Topic: Streams: Creating a larger buffer for input.
Author: AllanW@my-dejanews.com
Date: 1998/09/10 Raw View
In article <6t4pes$g75$1@nnrp1.dejanews.com>,
AllanW@my-dejanews.com wrote:
>
> [ moderator's note: This discussion has strayed into programming
> techniques unrelated to the C++ standard. Followups on the topic
> of how to write faster I/O will be rejected. You can take that
> subject to comp.lang.c++ or comp.lang.c++.moderated. -sdc ]
My point was that Lars Hammer had perhaps unrealistic expectations
of I/O throughput, and that his entire design should perhaps be
evaluated rather than attacking the C++ library I/O routines.
Thus, I *briefly* mentioned some of the alternatives available.
Re-reading what I wrote, I can see that I focused more strongly
on these alternatives than I meant to.
In any case, the iostream library is what it is. I doubt that his
implementation is particularly faulty; I think he's simply using
the wrong tool for the job. I don't believe that there is any need
for a standards change to address his problem.
--
AllanW@my-dejanews.com is a "Spam Magnet" -- never read.
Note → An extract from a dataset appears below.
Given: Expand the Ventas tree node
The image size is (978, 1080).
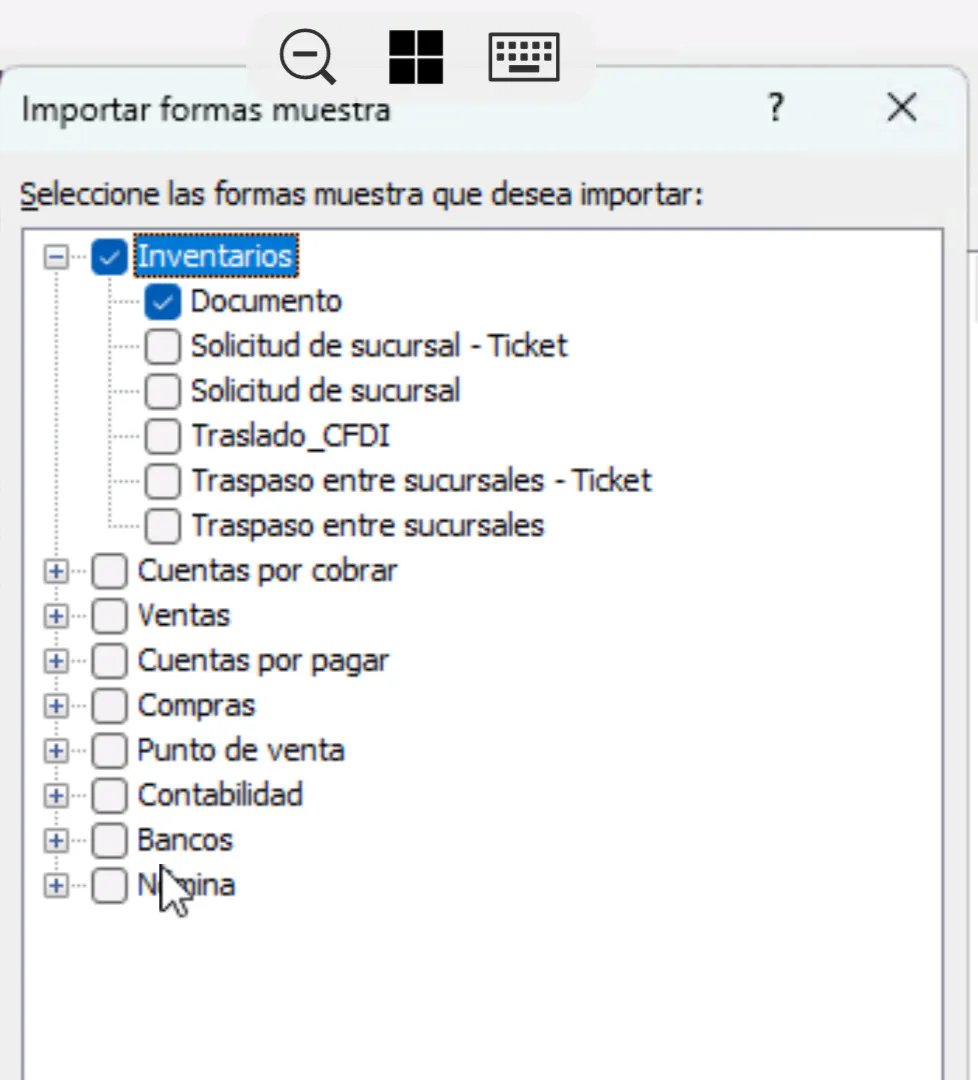Looking at the screenshot, I should point(56,616).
Please reply in USENET only, sorry.
-----== Posted via Deja News, The Leader in Internet Discussion ==-----
http://www.dejanews.com/rg_mkgrp.xp Create Your Own Free Member Forum
---
[ comp.std.c++ is moderated. To submit articles, try just posting with ]
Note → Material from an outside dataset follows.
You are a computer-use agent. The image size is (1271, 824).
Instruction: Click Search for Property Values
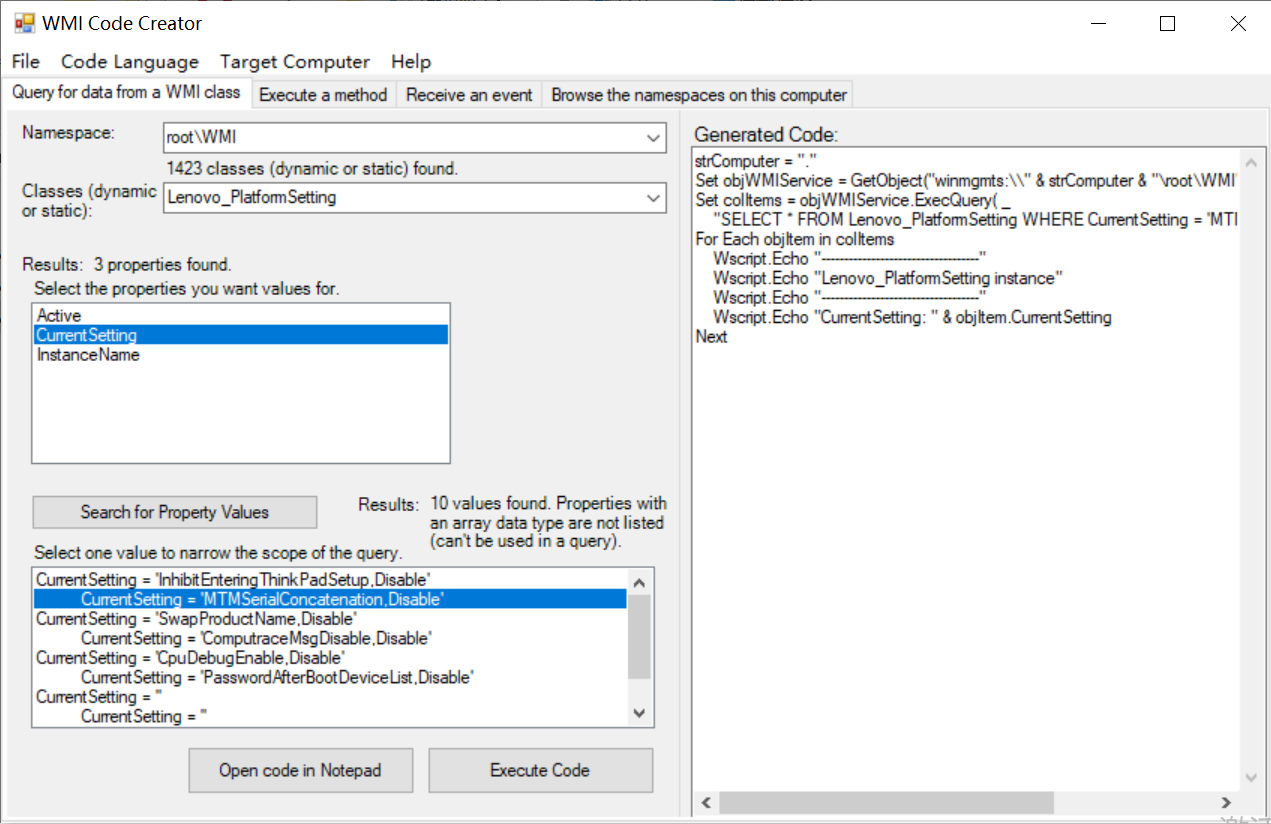[x=174, y=512]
[ your news-reader. If that fails, use mailto:std-c++@ncar.ucar.edu ]
[ --- Please see the FAQ before posting. --- ]
[ FAQ: http://reality.sgi.com/austern_mti/std-c++/faq.html ]
Author: "Lars Hammer" <lch@elsamprojekt.dk>
Date: 1998/09/10 Raw View
AllanW@my-dejanews.com wrote in message <6t72r2$omt$1@nnrp1.dejanews.com>...
>In article <6t4pes$g75$1@nnrp1.dejanews.com>,
> AllanW@my-dejanews.com wrote:
>>
>> [ moderator's note: This discussion has strayed into programming
>> techniques unrelated to the C++ standard. Followups on the topic
>> of how to write faster I/O will be rejected. You can take that
>> subject to comp.lang.c++ or comp.lang.c++.moderated. -sdc ]
I'm sorry that I have led the discussion away from what is considered a C++
Standard relating question. My impression of the iostream library was that
it was (compared to stdio):
1. Type safe.
2. Easily extensible
3. Faster.
1. and 2. are certainly fulfilled.
The reason that the ostream operator << should be faster than printf() was
that printf needs to parse the format string. The same goes for the istream
operator >> and scanf.
>In any case, the iostream library is what it is. I doubt that his
>implementation is particularly faulty; I think he's simply using
>the wrong tool for the job. I don't believe that there is any need
>for a standards change to address his problem.
I do not consider the iostream implementation faulty, because it does the
job and does it correctly.
>My point was that Lars Hammer had perhaps unrealistic expectations
>of I/O throughput, and that his entire design should perhaps be
>evaluated rather than attacking the C++ library I/O routines.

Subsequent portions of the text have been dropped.